What is Garbage Collection?
Garbage Collection is one way to manage memory in a programming language. There are languages that have Garbage Collection and there are language that don’t. To cite the definition from Wikipedia:
In computer science, garbage collection (GC) is a form of automatic memory management. The garbage collector attempts to reclaim memory that was allocated by the program, but is no longer referenced.
In other words, your program most likely needs memory. To get memory it needs to allocate it. At some point the program is done with a portion of memory and will never access it again. At that point, that region of memory is called garbage. The Garbage Collectors job is to find those regions of unused memory and free it, to be available in other programs or even by the same program again.
This is in stark contrast to most lower-level language like C and friends, where you, the programmer, need to manage that memory yourself. To do anything meaningful, you need to manually allocate memory, and later in the program manually free the memory when you no longer use it.
Memory is a finite resource. To ensure performant and efficient programs, there has to be some way to manage it. Garbage Collection is one of those ways, used by most high level languages like Java, PHP, JavaScript, Go, Ruby, basically any language where you don’t have to manually say “Hey OS, give me some memory, please?”.
Why would you want a GC?
Garbage Collection sounds good enough, it takes on the burden of reclaiming unused memory and manages it for us. But that, as all things in life, comes at a cost. A performance cost that is.

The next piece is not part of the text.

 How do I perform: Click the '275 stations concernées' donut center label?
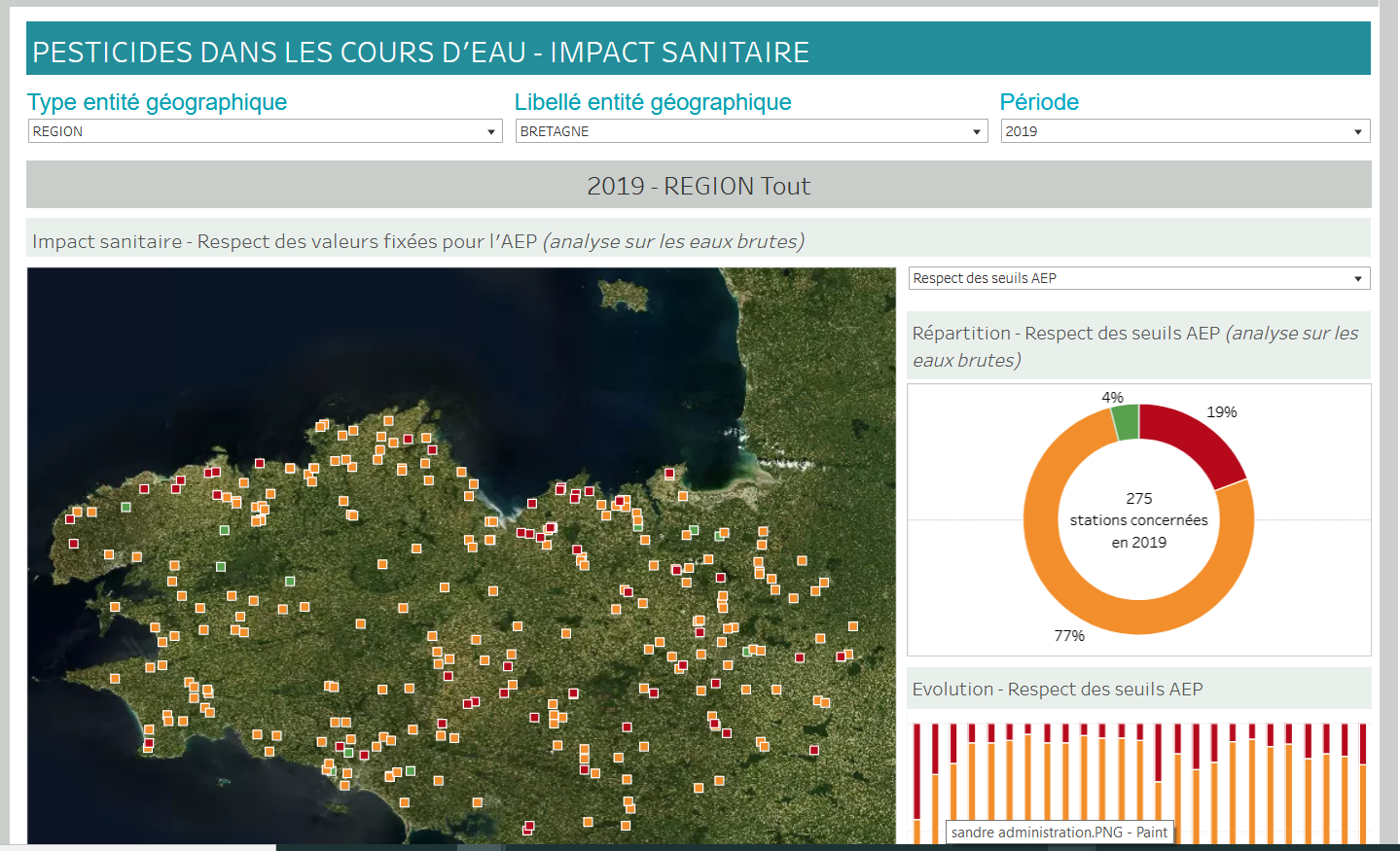click(1138, 520)
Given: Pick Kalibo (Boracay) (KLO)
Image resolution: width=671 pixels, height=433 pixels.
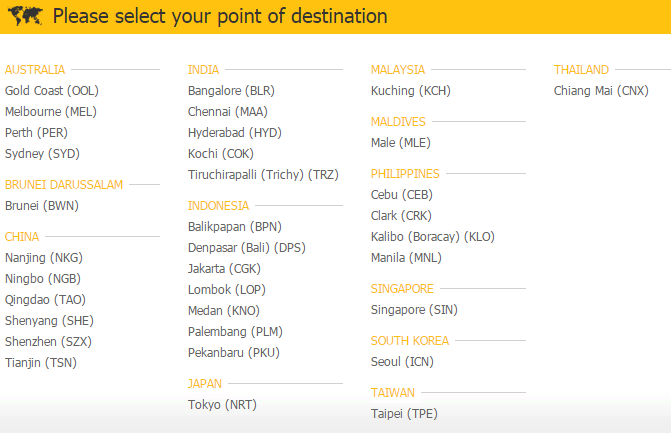Looking at the screenshot, I should click(x=433, y=237).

Garbage Collection in its simplest form at some point has to tell the runtime to completely stop in order to accurately collect the garbage. If that isn’t the case, there might be edge cases where the program tries to allocate memory, and the garbage collector tries to free it immediately, because it kicked in at precisely the moment between allocation and usage. Because every piece of memory, that isn’t directly used, is marked as garbage. These bugs are also notoriously difficult to debug, because garbage collectors are a non-deterministic system. This is because when they kick in is a factor of how much memory the program uses, how much is available and other tunable factors. The combination of all of these makes garbage collection quite unpredictable. Also, the fact that the memory allocated has to be tracked at all causes the usage of garbage collection to be a performance hit. Every allocation now needs to have some metadata associated with it, or in other implementations, the garbage collector needs to track those itself. In any way, there has to be some list or collection that has information about all memory allocated and what is in use.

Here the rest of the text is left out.